A treat, that is, unless you are an American with a rental car driving on the opposite side of the car and the road for the first time. Those tiny roads with their blind curves! Those walls that lean in toward your car! The tour bus headed your way from the castle that forces your car into the hedgerow!
The first few days of driving on the "wrong" side of the road can be a real horror show. Everything feels out of place to the driver, and everything feels too close to the passenger. And the passenger will tell you about it. Over and over. For days. "You're pretty close on this side. Might want to move over. You're right up against the wildflowers over here." This is not as helpful as they think.
It's not just that you're on the left side of the road, but you're driving on the right side of the car. All of your years of American driving will have you drifting over toward the left when you need to be firmly planted on the right side of the lane. So sure, the passenger isn't wrong when they tell you you're drifting into the verges, but do they have to say it so often and be so panicked about it?
After a few days, right around the time your jet lag lifts, you will be driving pretty confidently. Here are a few things that will help ease that transition.
Big cities in the U.K. have pretty good public transportation systems and taxis/ride-sharing services, so there's no reason to fight through traffic in a rental car. Give your anxiety a break and use the tube.
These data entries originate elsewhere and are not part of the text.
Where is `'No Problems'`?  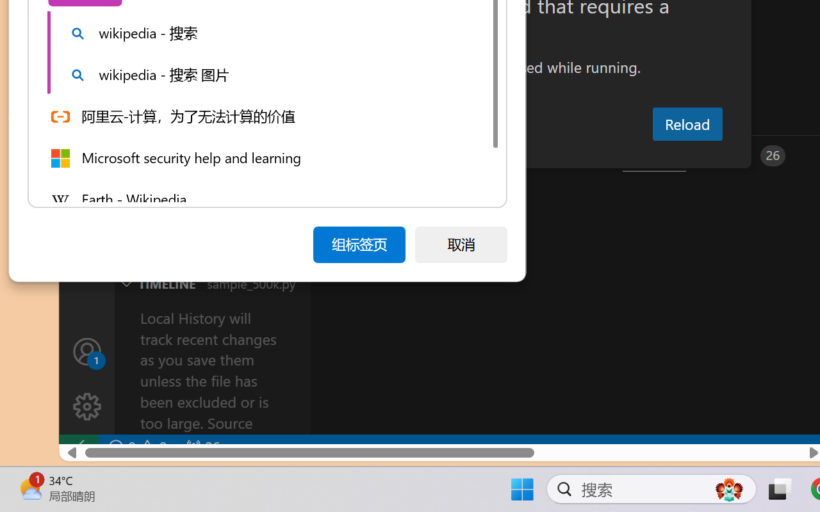 'No Problems' is located at coordinates (136, 447).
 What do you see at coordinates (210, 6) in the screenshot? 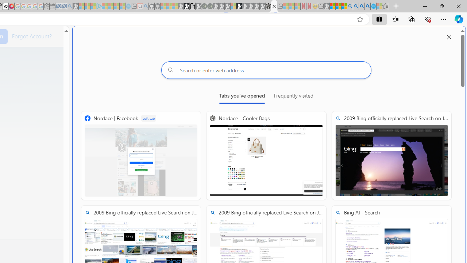
I see `'Future Focus Report 2024 - Sleeping'` at bounding box center [210, 6].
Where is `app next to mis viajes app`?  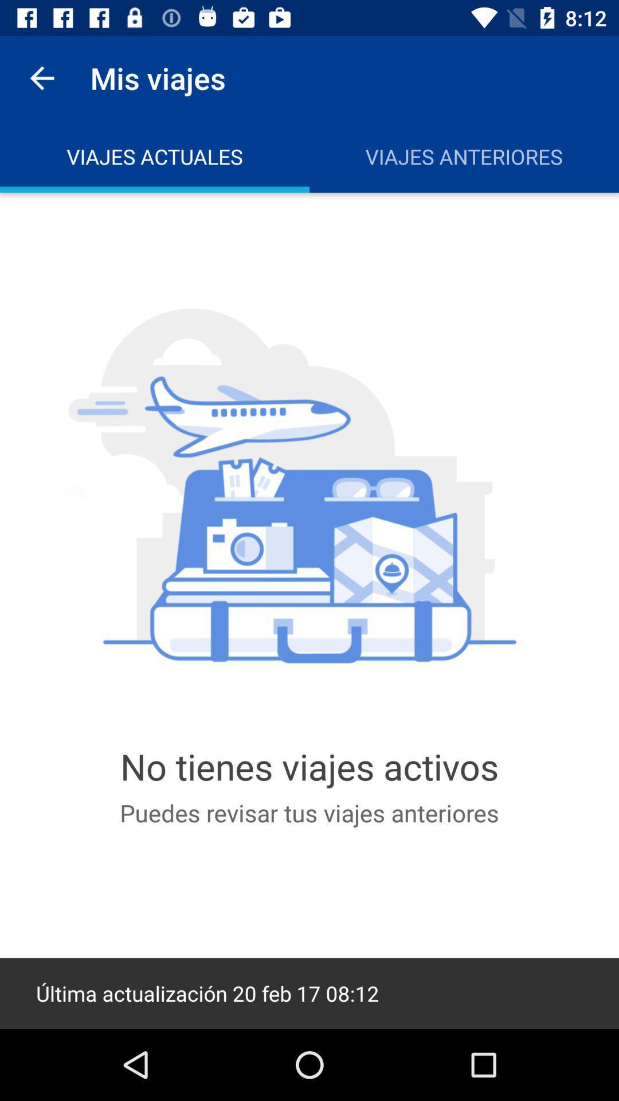
app next to mis viajes app is located at coordinates (41, 77).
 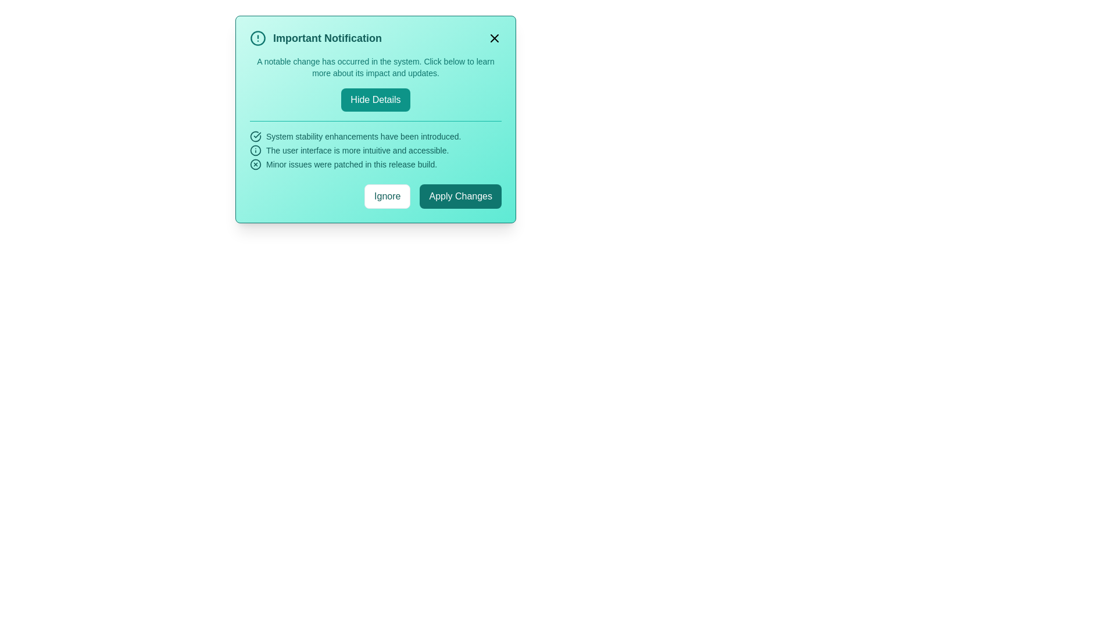 What do you see at coordinates (376, 67) in the screenshot?
I see `the informative text block styled in teal located below the 'Important Notification' title` at bounding box center [376, 67].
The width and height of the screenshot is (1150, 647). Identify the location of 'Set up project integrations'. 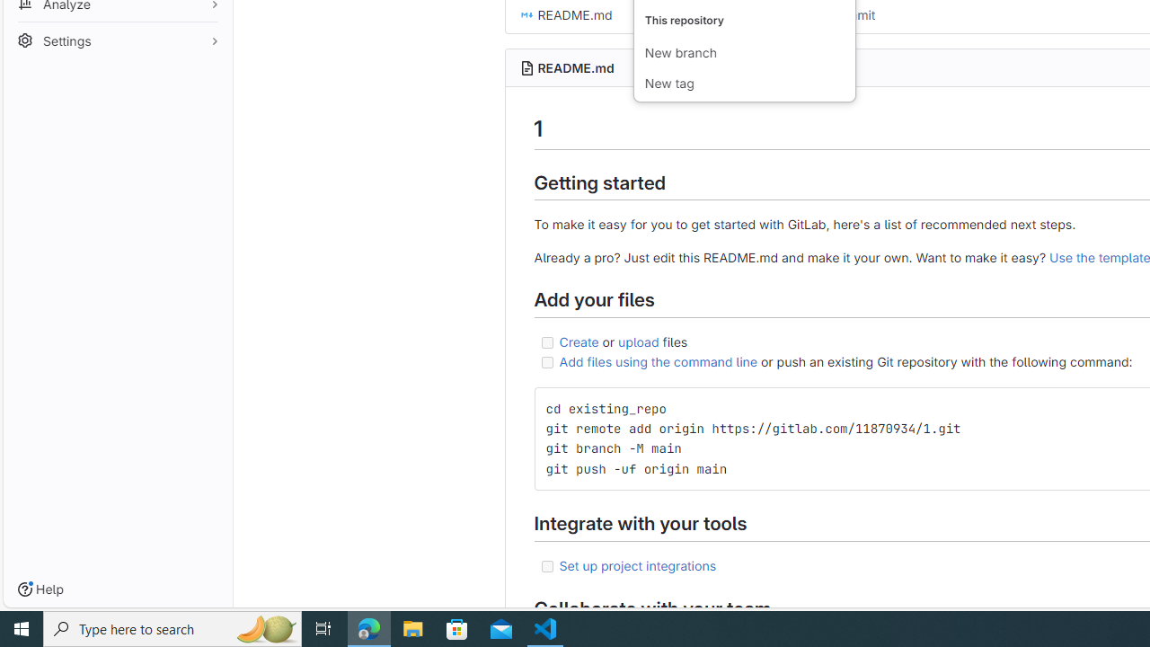
(637, 563).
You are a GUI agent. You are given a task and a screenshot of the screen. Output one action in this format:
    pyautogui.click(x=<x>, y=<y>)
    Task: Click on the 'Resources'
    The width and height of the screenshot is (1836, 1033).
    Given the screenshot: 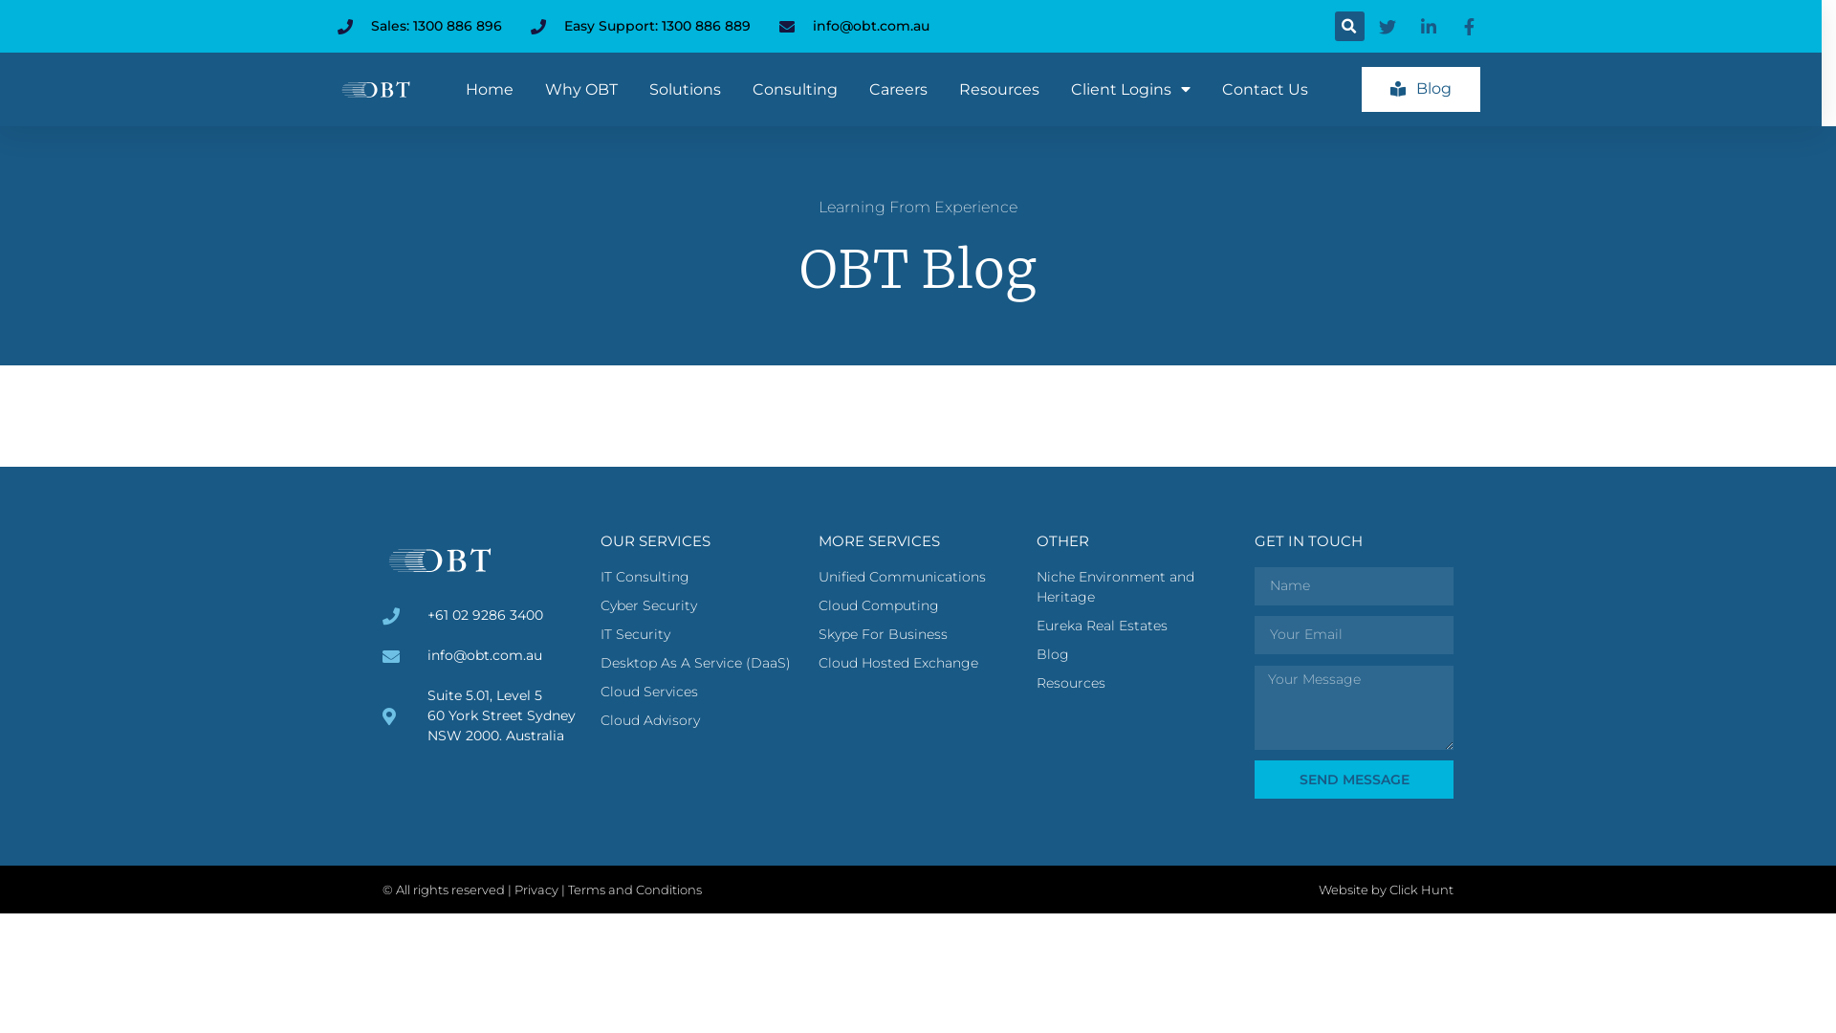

But outside the city, it can be fun to drive once you get used to it. Let your passenger be the navigator, either with their phone or GPS in the car, so you can pay attention to cars and people and animals in the road. Designate someone who isn't the driver, maybe a backseat adventurer, as the sign reader who's keeping an eye out for the turn to the castle. If they're all busy, they can't complain about how close you are to the verges.
NOW THAT SORT OF MAKES SENSEWhy do the Brits drive on the wrong side of the road? It goes all the way back to the Romans who occupied London in the first century C.E. Their armies marched on the left side of the road (to have their right hands free for battle), and the custom stuck. In the Highway Act of 1835, before any horseless carriages had even been invented, driving on the left was made a proper law for Britain and its colonies.